Creating a chord diagram
To visualize this, I mainly use the chordDiagram() from the circlize package in R:
library(circlize)
After loading in the packages we now need to get our data. For simplicity, everything I use is freely available from Statistics Canada, in this case table 17-10-0087-01. Select which census metropolitan areas you’d like, download the data, and load it into R. Or, if you would like to save time, you can download the my data here.
# Load the data
cities2016<-read.csv(file.choose(), header=TRUE, stringsAsFactors = F)

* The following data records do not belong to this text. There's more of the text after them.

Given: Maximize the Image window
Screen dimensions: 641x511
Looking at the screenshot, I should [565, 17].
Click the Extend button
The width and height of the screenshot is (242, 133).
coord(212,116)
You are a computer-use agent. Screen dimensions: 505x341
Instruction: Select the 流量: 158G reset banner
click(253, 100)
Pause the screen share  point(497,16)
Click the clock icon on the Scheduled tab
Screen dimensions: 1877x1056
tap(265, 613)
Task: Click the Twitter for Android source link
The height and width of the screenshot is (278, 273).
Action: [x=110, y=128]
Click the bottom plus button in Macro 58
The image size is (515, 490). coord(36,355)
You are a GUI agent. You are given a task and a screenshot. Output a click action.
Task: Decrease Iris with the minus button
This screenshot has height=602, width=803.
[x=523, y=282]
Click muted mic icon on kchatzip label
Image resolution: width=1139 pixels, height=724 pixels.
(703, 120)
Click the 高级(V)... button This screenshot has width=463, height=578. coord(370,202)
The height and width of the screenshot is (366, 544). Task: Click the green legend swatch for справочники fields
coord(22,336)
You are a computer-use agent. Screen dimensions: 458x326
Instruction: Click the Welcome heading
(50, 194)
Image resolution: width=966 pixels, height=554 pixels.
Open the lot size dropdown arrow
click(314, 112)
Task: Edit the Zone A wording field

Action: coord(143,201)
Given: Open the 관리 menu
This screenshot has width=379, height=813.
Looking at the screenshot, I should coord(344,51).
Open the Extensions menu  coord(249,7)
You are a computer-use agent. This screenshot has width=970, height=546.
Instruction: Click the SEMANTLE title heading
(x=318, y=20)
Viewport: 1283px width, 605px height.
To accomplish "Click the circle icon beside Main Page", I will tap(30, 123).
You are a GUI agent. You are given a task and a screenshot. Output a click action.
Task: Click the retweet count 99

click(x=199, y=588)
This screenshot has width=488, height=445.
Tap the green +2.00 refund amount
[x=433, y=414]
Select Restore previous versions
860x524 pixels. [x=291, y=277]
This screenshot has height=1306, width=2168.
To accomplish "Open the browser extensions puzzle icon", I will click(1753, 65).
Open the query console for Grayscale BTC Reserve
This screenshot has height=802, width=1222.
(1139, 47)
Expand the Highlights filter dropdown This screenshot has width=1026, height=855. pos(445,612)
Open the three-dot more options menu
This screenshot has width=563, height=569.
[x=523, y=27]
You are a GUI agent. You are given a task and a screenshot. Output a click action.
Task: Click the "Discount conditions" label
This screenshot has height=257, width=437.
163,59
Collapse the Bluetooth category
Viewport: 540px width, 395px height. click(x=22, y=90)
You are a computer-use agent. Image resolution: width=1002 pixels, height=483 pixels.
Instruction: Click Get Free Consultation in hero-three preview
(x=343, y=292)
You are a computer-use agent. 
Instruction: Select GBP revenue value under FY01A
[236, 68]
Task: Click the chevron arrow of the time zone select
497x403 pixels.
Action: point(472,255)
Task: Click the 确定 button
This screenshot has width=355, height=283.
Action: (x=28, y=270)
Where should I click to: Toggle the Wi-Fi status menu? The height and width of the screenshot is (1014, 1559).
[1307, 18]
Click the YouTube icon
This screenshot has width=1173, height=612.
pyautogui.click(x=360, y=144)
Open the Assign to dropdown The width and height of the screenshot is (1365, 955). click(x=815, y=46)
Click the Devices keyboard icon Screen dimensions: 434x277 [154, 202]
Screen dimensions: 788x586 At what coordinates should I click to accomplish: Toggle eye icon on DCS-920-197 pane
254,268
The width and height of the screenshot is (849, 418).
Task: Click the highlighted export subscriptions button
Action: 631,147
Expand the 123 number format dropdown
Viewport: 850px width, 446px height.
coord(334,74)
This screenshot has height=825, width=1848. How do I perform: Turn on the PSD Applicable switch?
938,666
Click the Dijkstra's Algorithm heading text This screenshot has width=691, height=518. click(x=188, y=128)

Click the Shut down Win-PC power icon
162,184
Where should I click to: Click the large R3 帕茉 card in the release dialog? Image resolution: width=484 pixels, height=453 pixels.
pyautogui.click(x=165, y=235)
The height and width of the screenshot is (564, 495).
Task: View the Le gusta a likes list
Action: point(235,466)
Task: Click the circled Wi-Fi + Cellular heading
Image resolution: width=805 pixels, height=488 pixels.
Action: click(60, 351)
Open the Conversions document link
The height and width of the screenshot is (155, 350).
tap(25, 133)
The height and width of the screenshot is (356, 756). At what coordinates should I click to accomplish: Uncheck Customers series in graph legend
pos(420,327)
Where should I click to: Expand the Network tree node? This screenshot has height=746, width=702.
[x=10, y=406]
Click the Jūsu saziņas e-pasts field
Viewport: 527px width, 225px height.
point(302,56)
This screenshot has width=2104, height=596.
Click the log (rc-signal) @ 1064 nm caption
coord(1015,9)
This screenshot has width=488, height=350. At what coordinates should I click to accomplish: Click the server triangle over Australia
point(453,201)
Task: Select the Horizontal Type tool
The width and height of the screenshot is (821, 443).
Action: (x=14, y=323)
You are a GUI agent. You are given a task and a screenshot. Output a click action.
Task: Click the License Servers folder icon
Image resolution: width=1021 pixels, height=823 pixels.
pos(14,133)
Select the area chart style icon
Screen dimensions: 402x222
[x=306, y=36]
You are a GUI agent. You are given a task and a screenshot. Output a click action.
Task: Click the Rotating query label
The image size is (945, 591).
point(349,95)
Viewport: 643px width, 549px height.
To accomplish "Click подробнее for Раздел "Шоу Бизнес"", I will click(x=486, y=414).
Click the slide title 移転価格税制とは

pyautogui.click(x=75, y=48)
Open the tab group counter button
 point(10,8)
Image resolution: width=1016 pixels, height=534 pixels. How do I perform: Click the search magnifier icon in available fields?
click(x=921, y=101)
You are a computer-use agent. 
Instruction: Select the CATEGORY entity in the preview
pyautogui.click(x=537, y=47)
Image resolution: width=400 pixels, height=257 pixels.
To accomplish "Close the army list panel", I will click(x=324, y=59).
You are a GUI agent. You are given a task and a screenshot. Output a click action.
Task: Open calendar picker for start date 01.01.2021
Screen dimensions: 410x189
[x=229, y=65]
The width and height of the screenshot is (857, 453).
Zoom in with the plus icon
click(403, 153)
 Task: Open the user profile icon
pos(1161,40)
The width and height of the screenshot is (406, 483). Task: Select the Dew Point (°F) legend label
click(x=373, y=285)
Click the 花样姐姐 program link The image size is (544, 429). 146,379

# Filter for origin, destination, and 2016 value
cities.in.2016<-cities2016[ , c(1,2,13)]
Next we need to set the colours to give each city for easy viewing. For my project I only had a handful of colours to choose from but you can use palettes from RColorBrewer, or select your own using hex colour codes. In addition, we create a simple data frame that will tell the chord diagram in what order we want our cities to appear (going clockwise):
colors <- c("#E41A1C", "#00bfff","#ff8c00","#ffd700","#008000", "#4b0082", "#800000",
"#377EB8", "#ff69b4","#5ae8e0", "#40A4D8")
city_order <- data.frame(
c("Toronto", "Non CMA", "Hamilton", "Oshawa", "Kitchener", "Ottawa", "Guelph", "London",
"St. Catherines", "Barrie", "Windsor")
)
# Name the column so we can call them easier
colnames(city_order) = "City"
Next, initialize the chord diagram (not unlike a regular plot):
circos.par(start.degree = 90, gap.degree = 4, track.margin = c(-0.1, 0.1), points.overflow.warning = FALSE)
par(mar = rep(0, 4))
And now, simply run chordDiagram().
chordDiagram(x = cities.in.2016, grid.col = colors, transparency = 0.25, order = city_order$City, directional = 1,
direction.type = c("arrows", "diffHeight"), diffHeight = -0.04, annotationTrack = "grid",
preAllocateTracks = list(track.height = uh(5, "mm")),
annotationTrackHeight = c(0.05, 0.1), link.arr.type = "big.arrow", link.sort = TRUE, link.largest.ontop = TRUE)
# From here you can adjust font sizes, line heights, track height, etc. until you are satisfied with the end result.
for(si in get.all.sector.index()) {
circos.axis(h = "top", labels.cex = 0.5, sector.index = si, track.index = 2)
}
title(main = "Intraprovincial migration, Ontario, select CMAs, 2015-2016", cex.main = 1.5, line = -4)
mtext(text="Source: Data viz by @WeseemAhmed", side=1, line = -5)
circos.trackPlotRegion(
track.index = 1,
bg.border = NA,
panel.fun = function(x, y) {
xlim = get.cell.meta.data("xlim")
sector.index = get.cell.meta.data("sector.index")
city = city_order$City[city_order$City == sector.index]
circos.text(x = mean(xlim), y = 1.6,
labels = city, facing = "outside", cex = 1, niceFacing = TRUE, adj = c(0.5, 0), font = 2)
}
)